By way of background, the Setting Every Community Up for Retirement Enhancement Act of 2019 (“SECURE Act”) required 401(k) plans to allow employees to contribute elective deferrals to the plan if the employee completed three years of service during each of which the employee worked for at least 500 hours (the “Long-Term Part-Time Rule”). The Act extended this requirement to 403(b) plans that are subject to ERISA, effective for plan years beginning after December 31, 2024. The Act also reduced the number of years of service required for participation to two years, for both 403(b) and 401(k) plans.
Unlike 401(k) plans, 403(b) plans already must allow most employees of the plan sponsor to contribute elective deferrals. This is the universal availability rule. There are a few exclusions to this rule, notably, certain student employees who are performing services to the school and are enrolled and attending classes, and employees who normally work fewer than 20 hours per week (“part-time employees”, defined by the IRS generally as working 1,000 hours in a year). Under the law prior to the Act, if an employee is a student who qualifies for the student exclusion or is a part-time employee, the plan is not required to allow them to contribute elective deferrals. Both exceptions are subject to the conditions under section 410(b)(4), meaning that the exclusion must cover all employees in these categories.

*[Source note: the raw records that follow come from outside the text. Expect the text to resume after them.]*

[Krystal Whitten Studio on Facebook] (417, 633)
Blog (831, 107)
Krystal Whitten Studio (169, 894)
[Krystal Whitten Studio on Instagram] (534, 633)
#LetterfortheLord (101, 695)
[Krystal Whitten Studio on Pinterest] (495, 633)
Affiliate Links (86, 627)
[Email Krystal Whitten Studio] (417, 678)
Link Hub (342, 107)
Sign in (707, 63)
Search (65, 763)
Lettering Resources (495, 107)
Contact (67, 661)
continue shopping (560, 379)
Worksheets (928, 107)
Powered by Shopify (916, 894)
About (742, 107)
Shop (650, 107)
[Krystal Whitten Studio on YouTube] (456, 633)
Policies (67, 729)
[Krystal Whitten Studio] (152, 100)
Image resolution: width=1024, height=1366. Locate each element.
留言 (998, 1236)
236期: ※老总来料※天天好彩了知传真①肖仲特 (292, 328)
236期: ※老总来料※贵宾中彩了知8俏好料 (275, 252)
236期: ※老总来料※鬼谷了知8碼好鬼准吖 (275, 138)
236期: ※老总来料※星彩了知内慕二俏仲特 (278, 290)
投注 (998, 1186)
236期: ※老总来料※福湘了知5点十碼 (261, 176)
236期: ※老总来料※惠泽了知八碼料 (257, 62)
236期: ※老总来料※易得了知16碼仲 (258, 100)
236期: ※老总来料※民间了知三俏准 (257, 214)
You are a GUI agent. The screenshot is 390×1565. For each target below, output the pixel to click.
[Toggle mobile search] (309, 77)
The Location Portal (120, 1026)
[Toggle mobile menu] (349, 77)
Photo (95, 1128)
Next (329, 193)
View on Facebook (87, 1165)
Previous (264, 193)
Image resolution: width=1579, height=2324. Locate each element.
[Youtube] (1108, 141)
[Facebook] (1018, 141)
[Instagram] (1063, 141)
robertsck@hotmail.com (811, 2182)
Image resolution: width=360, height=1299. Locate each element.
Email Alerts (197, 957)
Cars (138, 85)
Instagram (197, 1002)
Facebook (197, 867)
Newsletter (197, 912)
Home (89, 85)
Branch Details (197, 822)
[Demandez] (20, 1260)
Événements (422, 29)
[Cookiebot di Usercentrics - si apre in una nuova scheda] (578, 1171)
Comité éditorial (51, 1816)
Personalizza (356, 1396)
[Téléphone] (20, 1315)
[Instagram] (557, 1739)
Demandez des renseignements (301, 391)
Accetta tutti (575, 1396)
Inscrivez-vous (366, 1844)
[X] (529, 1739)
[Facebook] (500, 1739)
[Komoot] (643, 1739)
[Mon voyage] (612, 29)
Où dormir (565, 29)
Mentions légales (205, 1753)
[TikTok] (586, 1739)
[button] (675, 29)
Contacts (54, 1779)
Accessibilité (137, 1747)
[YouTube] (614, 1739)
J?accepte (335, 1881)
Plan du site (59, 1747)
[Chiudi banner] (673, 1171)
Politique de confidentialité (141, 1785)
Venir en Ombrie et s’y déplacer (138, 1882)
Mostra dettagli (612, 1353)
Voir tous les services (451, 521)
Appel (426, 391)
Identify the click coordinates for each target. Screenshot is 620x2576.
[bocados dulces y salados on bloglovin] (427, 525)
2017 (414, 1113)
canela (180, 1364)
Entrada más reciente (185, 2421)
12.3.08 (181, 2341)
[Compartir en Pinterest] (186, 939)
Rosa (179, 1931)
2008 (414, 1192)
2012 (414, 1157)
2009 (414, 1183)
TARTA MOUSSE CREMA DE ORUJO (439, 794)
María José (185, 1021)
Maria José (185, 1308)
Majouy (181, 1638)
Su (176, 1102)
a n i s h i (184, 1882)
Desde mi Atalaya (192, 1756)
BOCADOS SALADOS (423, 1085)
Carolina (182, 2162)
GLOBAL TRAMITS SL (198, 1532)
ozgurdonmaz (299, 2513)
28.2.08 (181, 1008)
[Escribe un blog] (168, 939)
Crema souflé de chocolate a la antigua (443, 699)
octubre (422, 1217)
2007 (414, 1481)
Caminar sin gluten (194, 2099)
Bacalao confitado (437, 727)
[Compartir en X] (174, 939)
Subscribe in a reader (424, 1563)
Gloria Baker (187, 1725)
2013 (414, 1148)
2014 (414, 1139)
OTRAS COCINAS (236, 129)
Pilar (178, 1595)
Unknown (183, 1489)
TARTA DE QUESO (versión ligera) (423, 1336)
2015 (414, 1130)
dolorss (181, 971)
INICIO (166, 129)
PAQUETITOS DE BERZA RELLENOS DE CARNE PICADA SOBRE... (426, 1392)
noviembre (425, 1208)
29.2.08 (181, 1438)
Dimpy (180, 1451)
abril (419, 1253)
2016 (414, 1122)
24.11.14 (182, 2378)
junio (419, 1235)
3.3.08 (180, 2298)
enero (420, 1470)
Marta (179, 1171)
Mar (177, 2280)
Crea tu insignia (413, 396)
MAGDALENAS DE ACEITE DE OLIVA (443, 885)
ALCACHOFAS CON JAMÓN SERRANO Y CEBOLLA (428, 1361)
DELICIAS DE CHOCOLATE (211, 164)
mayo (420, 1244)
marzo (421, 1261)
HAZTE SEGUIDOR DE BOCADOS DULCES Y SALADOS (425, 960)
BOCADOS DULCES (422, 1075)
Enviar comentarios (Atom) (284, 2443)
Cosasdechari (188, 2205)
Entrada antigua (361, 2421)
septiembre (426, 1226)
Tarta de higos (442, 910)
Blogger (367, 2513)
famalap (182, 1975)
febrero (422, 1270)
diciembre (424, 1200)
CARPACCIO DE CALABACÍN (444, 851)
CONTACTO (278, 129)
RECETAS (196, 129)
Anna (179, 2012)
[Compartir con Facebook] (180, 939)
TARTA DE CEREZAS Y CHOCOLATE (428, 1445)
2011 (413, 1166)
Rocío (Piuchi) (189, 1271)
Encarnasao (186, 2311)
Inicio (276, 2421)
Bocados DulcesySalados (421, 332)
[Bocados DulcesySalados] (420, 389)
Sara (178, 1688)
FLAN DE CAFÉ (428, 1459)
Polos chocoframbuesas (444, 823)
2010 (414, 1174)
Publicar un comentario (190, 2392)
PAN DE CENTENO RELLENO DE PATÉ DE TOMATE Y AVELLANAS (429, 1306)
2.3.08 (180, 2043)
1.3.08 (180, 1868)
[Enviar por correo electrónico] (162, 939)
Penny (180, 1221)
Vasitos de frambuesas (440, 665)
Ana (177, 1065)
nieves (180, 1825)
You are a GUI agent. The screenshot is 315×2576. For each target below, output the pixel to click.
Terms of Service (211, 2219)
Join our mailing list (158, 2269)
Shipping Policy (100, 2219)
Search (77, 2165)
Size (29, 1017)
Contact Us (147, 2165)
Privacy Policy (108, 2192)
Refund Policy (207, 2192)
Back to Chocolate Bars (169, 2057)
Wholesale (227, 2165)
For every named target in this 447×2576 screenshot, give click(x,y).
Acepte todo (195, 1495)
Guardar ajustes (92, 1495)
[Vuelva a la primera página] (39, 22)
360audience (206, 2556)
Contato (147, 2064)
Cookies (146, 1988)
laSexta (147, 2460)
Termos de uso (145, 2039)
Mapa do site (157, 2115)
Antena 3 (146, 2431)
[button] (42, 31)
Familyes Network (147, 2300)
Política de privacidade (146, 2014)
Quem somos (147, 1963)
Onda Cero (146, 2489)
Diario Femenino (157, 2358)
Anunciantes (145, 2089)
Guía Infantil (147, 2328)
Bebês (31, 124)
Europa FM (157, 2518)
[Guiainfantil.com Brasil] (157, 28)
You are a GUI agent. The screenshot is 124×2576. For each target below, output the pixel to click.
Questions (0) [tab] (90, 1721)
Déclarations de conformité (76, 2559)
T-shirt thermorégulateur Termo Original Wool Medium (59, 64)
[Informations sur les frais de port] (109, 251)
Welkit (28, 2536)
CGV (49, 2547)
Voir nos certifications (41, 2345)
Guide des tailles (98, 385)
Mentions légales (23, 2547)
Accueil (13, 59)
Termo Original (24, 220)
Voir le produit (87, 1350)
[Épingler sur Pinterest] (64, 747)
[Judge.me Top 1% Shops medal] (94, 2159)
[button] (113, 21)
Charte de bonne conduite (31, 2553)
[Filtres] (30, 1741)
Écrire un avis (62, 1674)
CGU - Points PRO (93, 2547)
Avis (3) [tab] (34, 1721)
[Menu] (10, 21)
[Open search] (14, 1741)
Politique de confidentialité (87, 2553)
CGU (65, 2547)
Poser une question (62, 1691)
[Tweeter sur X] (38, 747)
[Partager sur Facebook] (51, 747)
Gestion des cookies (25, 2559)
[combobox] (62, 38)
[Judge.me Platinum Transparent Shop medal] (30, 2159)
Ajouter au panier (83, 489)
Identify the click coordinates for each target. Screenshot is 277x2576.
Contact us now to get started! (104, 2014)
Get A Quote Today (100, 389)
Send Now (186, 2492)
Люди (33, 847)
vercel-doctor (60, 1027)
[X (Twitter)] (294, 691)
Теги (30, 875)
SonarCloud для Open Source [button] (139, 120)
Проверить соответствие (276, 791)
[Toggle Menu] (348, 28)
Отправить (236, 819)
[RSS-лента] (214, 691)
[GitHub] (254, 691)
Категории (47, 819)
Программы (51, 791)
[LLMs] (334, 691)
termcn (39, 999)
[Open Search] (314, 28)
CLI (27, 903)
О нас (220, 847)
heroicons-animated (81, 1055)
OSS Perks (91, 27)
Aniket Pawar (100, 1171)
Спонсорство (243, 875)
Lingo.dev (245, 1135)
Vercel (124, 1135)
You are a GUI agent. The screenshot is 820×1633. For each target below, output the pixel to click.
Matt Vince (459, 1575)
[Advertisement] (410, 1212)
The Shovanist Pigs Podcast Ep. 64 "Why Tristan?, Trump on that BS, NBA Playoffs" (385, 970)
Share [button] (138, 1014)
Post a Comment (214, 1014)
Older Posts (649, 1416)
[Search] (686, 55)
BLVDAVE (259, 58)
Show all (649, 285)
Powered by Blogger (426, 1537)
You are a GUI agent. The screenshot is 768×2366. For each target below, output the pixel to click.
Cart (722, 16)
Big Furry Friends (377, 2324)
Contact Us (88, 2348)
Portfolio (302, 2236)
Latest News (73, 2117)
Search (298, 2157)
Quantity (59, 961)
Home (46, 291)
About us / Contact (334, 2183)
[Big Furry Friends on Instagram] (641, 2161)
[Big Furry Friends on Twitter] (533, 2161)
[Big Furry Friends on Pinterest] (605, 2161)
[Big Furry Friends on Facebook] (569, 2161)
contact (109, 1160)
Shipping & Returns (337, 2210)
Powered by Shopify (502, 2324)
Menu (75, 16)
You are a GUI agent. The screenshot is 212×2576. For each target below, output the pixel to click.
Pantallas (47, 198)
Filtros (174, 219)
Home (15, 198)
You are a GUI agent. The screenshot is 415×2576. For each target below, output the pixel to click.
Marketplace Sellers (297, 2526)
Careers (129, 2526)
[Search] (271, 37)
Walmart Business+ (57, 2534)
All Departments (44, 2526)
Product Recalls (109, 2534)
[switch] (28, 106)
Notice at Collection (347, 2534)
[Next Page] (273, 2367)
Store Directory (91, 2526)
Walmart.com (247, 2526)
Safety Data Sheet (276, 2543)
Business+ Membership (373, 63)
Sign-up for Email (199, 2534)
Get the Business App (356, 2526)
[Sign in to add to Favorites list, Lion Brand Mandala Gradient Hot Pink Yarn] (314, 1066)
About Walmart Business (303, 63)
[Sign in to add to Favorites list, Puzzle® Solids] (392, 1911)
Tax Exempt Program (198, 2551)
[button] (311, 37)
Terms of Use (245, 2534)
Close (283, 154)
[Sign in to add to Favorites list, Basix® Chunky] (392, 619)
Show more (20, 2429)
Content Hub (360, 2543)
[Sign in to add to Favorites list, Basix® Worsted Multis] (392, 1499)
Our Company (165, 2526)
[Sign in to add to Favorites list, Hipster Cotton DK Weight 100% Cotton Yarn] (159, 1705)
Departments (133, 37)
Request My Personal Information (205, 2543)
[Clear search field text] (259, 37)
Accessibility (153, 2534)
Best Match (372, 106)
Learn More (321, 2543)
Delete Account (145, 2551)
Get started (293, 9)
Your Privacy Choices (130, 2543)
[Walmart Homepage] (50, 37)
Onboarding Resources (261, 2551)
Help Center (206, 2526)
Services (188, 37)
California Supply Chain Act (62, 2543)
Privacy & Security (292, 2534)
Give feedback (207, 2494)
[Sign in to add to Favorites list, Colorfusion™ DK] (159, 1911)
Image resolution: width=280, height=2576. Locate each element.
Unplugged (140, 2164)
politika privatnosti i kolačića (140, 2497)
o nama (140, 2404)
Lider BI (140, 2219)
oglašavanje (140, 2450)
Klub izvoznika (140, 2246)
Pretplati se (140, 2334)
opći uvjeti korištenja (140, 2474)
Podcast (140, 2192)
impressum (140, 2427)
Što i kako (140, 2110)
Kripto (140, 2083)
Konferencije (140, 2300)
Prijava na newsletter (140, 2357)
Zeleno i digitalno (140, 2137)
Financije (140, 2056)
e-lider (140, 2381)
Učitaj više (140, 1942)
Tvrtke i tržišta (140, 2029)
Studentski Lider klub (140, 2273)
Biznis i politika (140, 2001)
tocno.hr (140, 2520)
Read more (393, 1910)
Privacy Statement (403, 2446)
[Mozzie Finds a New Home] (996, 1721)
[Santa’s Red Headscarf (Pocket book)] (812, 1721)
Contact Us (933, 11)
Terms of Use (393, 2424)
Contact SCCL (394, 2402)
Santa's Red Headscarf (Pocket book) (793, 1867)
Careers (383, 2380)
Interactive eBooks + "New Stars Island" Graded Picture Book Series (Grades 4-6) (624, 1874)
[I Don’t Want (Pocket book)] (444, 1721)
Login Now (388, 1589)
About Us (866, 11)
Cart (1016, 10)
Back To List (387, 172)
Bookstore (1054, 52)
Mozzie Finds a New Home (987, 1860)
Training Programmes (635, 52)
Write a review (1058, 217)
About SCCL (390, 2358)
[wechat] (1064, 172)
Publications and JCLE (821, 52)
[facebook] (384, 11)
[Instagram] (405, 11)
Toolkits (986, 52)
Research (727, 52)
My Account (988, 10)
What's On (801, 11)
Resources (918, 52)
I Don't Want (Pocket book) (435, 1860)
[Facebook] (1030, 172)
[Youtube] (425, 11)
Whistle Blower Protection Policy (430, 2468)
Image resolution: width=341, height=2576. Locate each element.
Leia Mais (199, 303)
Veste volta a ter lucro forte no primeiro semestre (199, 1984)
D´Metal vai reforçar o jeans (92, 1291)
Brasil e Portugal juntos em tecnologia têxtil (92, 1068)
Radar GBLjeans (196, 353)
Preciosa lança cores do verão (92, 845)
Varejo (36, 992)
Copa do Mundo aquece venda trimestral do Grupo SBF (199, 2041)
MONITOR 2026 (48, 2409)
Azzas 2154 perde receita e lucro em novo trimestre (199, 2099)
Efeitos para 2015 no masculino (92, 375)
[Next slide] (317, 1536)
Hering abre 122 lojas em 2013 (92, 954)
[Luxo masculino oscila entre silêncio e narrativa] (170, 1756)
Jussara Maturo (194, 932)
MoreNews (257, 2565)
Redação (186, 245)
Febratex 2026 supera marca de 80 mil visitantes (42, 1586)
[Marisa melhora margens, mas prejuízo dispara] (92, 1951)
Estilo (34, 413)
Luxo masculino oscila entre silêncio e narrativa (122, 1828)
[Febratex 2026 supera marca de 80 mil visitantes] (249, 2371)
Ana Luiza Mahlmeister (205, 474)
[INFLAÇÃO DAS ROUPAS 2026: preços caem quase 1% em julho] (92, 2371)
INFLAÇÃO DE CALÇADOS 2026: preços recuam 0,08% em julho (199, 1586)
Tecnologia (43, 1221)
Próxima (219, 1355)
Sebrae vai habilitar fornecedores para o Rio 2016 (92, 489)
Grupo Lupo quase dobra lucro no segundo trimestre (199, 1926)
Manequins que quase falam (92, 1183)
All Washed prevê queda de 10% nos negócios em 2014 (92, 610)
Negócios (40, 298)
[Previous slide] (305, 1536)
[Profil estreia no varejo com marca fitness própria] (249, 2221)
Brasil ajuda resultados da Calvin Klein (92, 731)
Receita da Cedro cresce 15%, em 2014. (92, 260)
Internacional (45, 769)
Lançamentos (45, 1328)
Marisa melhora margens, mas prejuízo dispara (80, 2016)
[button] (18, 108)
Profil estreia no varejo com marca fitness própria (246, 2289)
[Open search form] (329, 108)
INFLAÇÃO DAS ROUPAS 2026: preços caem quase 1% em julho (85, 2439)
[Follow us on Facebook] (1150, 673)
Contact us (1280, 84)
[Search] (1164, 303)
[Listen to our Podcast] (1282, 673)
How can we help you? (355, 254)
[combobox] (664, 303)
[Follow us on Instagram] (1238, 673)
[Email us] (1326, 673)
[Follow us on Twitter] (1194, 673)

The amendments enacted by section 125 of the Act have brought the continued viability of those exceptions into question. With respect to the student exclusion, section 125, read strictly, appears to impose the long-term part-time rule as a condition for excluding students. In other words, under this interpretation, a student who works enough hours to meet the requirements of the long-term part-time rule can no longer be excluded from eligibility to contribute elective deferrals under the student exclusion. This means that employers who previously excluded students for purposes of universal availability will not be able to do so if the students qualify as long-term part-time employees.
Similarly, the part-time employee exclusion from universal availability appears to have been subsumed by the long-term part-time rule. The Act superimposes the long-term part-time rule on the part-time employee exclusion and requires the plan to determine whether part-time employees are not just providing 1,000 hours of services in a year, but if they have provided 500 hours of services for any two consecutive years. The long-term part-time rule will cause many employees who were previously excluded under the part-time employee exclusion to be included in the plan.
It is not clear if Congress intended to apply the amendment to student employees in this way and to convert what previously had been a classification exclusion into a service requirement. It is also not clear whether the drafters intended to impose a new requirement for universal availability in applying the long-term part-time rule, given that the Act left intact the original part-time employee exclusion. The universal availability requirement by its terms already serves to set a low bar for 403(b) plan participation. And we are not yet sure whether the IRS will read these sections of the Act as compelling these results.
We are hopeful that the IRS will provide additional guidance on these provisions with sufficient time before the deadline so that plans will know how to proceed. If the statute needs to be amended to restore the previous exclusions, it will require action by Congress. In the meantime, a sponsor of a 403(b) plan that has in the past excluded students and/or part-time employees might want to start putting systems in place for tracking the hours of these classes of employees if it is not doing so already. Alternatively, if feasible, plans could consider whether it makes sense to drop these exclusions entirely and simply let all employees contribute elective deferrals.